Directions for this task - The lines from the top of the records below through the one containing "Pajisje tifloteknike (810, 387)" are to be transcribed exactly, and nothing else is to be added.
(Data)
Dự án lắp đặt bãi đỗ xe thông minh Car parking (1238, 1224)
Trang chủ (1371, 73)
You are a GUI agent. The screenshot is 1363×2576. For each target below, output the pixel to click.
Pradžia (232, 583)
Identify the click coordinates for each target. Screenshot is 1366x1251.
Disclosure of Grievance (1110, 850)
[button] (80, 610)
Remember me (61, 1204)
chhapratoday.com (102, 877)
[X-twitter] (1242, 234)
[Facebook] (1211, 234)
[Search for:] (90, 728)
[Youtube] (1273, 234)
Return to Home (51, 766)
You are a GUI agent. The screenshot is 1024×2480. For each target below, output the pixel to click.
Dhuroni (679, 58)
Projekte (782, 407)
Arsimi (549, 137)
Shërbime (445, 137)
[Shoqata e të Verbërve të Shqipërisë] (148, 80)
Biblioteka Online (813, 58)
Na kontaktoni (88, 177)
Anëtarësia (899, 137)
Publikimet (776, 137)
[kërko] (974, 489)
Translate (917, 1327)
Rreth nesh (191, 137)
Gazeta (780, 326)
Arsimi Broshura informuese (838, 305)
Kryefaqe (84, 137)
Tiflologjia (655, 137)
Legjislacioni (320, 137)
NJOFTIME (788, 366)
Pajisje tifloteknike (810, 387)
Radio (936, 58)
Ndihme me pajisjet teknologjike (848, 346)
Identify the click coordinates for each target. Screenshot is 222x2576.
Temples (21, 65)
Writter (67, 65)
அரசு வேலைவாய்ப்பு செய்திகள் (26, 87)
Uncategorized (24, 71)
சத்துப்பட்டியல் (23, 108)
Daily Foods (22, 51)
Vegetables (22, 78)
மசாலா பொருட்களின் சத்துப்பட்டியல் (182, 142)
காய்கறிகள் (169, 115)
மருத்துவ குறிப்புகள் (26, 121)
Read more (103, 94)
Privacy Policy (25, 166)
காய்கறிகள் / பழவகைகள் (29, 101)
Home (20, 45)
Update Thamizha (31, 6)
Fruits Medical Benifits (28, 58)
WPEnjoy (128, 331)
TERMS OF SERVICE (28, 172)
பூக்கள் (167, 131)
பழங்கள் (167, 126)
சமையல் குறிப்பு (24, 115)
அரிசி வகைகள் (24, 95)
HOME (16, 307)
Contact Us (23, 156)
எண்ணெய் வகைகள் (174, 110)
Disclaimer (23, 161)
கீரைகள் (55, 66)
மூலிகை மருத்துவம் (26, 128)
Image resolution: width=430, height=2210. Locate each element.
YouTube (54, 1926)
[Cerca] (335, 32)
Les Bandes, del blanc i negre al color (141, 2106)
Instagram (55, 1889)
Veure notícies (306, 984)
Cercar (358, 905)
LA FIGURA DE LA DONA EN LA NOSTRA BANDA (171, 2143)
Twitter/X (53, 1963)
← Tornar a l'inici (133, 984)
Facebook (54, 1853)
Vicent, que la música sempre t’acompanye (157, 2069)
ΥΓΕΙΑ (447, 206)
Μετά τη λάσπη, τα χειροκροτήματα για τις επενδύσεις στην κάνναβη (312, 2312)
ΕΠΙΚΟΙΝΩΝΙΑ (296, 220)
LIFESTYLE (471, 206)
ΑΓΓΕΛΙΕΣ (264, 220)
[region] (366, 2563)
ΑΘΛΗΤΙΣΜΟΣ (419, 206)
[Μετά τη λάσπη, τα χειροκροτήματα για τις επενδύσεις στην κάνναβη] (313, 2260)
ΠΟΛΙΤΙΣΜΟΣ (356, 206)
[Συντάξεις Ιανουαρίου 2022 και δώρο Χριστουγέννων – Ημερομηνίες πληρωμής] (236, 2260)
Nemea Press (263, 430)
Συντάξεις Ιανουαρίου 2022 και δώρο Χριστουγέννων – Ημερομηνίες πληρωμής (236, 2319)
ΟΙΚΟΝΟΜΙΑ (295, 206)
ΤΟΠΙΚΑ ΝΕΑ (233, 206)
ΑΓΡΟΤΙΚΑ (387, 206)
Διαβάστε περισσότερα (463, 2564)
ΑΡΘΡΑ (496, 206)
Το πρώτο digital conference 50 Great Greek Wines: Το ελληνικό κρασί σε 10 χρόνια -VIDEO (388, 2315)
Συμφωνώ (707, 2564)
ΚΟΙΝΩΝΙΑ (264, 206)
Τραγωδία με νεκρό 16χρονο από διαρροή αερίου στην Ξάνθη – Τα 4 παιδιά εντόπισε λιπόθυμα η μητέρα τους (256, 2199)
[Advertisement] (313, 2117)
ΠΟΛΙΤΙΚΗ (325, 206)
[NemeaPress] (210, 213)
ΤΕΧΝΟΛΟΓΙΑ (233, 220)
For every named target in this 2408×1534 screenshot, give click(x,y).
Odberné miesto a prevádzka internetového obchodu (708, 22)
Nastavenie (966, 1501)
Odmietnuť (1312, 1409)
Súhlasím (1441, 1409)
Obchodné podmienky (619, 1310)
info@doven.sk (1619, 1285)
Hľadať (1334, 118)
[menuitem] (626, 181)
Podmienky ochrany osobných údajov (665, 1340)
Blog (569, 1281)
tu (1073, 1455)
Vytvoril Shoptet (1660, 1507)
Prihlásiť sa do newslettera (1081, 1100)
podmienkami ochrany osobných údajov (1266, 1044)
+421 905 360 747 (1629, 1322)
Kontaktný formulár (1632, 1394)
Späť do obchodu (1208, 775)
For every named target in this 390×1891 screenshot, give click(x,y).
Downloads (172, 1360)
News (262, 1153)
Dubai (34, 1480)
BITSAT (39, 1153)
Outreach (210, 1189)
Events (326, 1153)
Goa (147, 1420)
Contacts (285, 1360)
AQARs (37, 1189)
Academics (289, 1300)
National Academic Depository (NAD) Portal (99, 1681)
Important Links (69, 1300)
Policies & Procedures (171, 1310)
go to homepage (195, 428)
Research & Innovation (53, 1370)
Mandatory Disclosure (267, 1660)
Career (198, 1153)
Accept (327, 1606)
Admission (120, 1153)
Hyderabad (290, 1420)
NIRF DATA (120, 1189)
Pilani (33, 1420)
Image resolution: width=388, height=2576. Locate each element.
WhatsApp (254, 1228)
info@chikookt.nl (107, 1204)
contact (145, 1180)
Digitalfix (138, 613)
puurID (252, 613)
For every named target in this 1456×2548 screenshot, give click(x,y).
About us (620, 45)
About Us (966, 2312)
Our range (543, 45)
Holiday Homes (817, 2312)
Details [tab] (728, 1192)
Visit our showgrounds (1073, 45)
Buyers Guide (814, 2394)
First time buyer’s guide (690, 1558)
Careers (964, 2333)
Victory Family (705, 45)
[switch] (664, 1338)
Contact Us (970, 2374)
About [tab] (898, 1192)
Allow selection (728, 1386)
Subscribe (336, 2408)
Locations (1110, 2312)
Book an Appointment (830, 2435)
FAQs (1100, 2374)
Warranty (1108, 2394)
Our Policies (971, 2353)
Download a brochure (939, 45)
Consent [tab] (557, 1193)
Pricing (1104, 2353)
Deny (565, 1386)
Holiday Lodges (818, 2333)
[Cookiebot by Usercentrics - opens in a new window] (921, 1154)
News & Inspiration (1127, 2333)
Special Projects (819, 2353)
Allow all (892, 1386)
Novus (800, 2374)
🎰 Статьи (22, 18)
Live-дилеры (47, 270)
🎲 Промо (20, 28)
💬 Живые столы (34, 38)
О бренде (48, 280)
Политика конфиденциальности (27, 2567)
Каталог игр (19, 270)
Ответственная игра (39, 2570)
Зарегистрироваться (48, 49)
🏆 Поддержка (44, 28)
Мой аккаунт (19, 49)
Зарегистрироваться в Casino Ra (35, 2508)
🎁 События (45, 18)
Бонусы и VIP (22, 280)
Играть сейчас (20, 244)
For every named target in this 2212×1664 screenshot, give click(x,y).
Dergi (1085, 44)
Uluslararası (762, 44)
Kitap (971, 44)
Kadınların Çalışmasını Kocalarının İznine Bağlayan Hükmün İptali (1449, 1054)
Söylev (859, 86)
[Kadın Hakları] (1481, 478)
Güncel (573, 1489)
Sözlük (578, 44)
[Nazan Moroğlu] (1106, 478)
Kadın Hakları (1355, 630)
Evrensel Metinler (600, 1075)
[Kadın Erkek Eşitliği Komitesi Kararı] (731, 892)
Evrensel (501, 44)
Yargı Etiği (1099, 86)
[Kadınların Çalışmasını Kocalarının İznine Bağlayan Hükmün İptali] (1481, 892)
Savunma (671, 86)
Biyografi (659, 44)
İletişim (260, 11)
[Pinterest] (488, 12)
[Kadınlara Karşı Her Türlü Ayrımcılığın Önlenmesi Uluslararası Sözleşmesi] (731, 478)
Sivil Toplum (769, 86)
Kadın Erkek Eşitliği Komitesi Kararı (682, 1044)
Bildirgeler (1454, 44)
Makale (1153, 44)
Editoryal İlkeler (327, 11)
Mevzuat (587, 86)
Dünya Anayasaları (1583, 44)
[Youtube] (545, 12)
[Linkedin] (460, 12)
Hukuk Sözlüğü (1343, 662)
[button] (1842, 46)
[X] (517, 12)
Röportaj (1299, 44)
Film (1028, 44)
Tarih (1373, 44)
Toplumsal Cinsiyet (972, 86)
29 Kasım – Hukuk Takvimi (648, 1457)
(End Data)
Response for this exercise -
Dự án lắp đặt bãi đỗ xe thông minh Car parking (1238, 1224)
Trang chủ (1371, 73)
You are a GUI agent. The screenshot is 1363×2576. For each target below, output the pixel to click.
Pradžia (232, 583)
Identify the click coordinates for each target. Screenshot is 1366x1251.
Disclosure of Grievance (1110, 850)
[button] (80, 610)
Remember me (61, 1204)
chhapratoday.com (102, 877)
[X-twitter] (1242, 234)
[Facebook] (1211, 234)
[Search for:] (90, 728)
[Youtube] (1273, 234)
Return to Home (51, 766)
You are a GUI agent. The screenshot is 1024×2480. For each target below, output the pixel to click.
Dhuroni (679, 58)
Projekte (782, 407)
Arsimi (549, 137)
Shërbime (445, 137)
[Shoqata e të Verbërve të Shqipërisë] (148, 80)
Biblioteka Online (813, 58)
Na kontaktoni (88, 177)
Anëtarësia (899, 137)
Publikimet (776, 137)
[kërko] (974, 489)
Translate (917, 1327)
Rreth nesh (191, 137)
Gazeta (780, 326)
Arsimi Broshura informuese (838, 305)
Kryefaqe (84, 137)
Tiflologjia (655, 137)
Legjislacioni (320, 137)
NJOFTIME (788, 366)
Pajisje tifloteknike (810, 387)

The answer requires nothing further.